There are three common ways to harvest heat beneath the earth’s surface, and turn it into electricity. The first is a dry steam plant which collects steam from fractures in the ground, and uses that steam to power a turbine and create electricity. Method two is a flash plant which harvests high pressurized hot water from underground and mixes it with low pressurized cooler water to create steam. Once again, this steam is used to rotate a turbine and create electricity. The last method is something called a binary plant which collects hot water and then passes it by another fluid with a much lower boiling point. This causes the secondary liquid to vaporize, thereby creating steam and turning a turbine. Binary plants are the most environmentally friendly of the three, and release almost zero CO2 emissions. On top of this, these plants can run all day everyday as they do not require wind or sun. They are relatively inexpensive to operate making them very profitable over the long run. They have a small geological footprint and can generate electricity, heat, and cooling directly.

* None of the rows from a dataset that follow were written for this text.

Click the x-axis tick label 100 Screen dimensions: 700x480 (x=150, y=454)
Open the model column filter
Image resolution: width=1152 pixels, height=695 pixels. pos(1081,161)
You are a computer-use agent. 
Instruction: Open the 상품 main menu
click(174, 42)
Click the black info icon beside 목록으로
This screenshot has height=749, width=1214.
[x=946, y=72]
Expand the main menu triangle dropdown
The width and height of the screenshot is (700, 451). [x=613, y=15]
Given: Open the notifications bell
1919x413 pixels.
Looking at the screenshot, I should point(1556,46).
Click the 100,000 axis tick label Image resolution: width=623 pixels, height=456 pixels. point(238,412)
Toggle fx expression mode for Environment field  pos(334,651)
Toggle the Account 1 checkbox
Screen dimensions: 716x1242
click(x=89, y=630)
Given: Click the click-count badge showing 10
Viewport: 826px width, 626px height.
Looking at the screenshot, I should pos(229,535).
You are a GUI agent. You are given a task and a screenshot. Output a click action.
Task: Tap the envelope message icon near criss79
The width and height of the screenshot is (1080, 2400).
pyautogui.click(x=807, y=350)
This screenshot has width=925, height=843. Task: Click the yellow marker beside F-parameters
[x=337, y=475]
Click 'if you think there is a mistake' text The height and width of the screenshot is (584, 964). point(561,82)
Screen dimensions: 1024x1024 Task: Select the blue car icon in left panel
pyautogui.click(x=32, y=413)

So why are we not building them? The United States of America is the largest producer of geothermal energy in the world, and yet Canada produces almost none. Canada has an abundant amount of potential for geothermal energy too, specifically in BC which lies within the Pacific Ring of Fire (a horseshoe shaped area full of active volcanos and earthquake zones). Even in Ontario, if you dug deep enough, you would be able to produce geothermal energy. On top of this, there already exists Canadian companies which operate geothermal plants outside of Canada, but not within Canada. So, to finally get to the point, here are the main reasons geothermal is not a prominent method of generation in Canada:
- Canada has plenty of cheap energy resources already. In BC and Yukon where the geothermal potential is greatest, there exists large hydropower stations which are both cheap and efficient. The BC government continues to invest in their hydropower, and easily meets their customer consumption demands. Investing in geothermal just seems like a waste of money and time.
- The upfront cost is too high for the risk. Drilling for geothermal deposits is just as complicated as drilling for oil and gas. Large amounts of research and construction must be done before any electricity is generated, making the costs seem not worth it.
- There is very minimal government interest. Many locations for rich geothermal energy are also locations for rich amounts of oil and gas. The government would rather produce more oil to increase exports than invest in a new process.
Another issue that is not specific to Canada is that geothermal plants release large amounts of hydrogen sulfide gas into the air. The gas particles break down within a few days, but its initial high concentration levels can be hazardous to aquatic life, birds, and animals. Other waste chemicals can also be produced as a by-product which can contain varying health risks. Finally geothermal sites don’t last forever and their resource deposits can be depleted after a minimum of a few decades.
It may seem like geothermal energy will never exist in Canada, but I wouldn’t be so certain. The recent implementation of a carbon tax across the country may begin to cause oil and gas companies to look to invest their resources into more environmentally friendly areas of energy. The easiest transition for these companies would be to begin investing in geothermal energy which involves similar exploration and drilling processes. Unfortunately it is far too early to determine what will happen with geothermal energy in Canada. I can only hope that in the future, more people will see its true potential as a viable way to generate energy.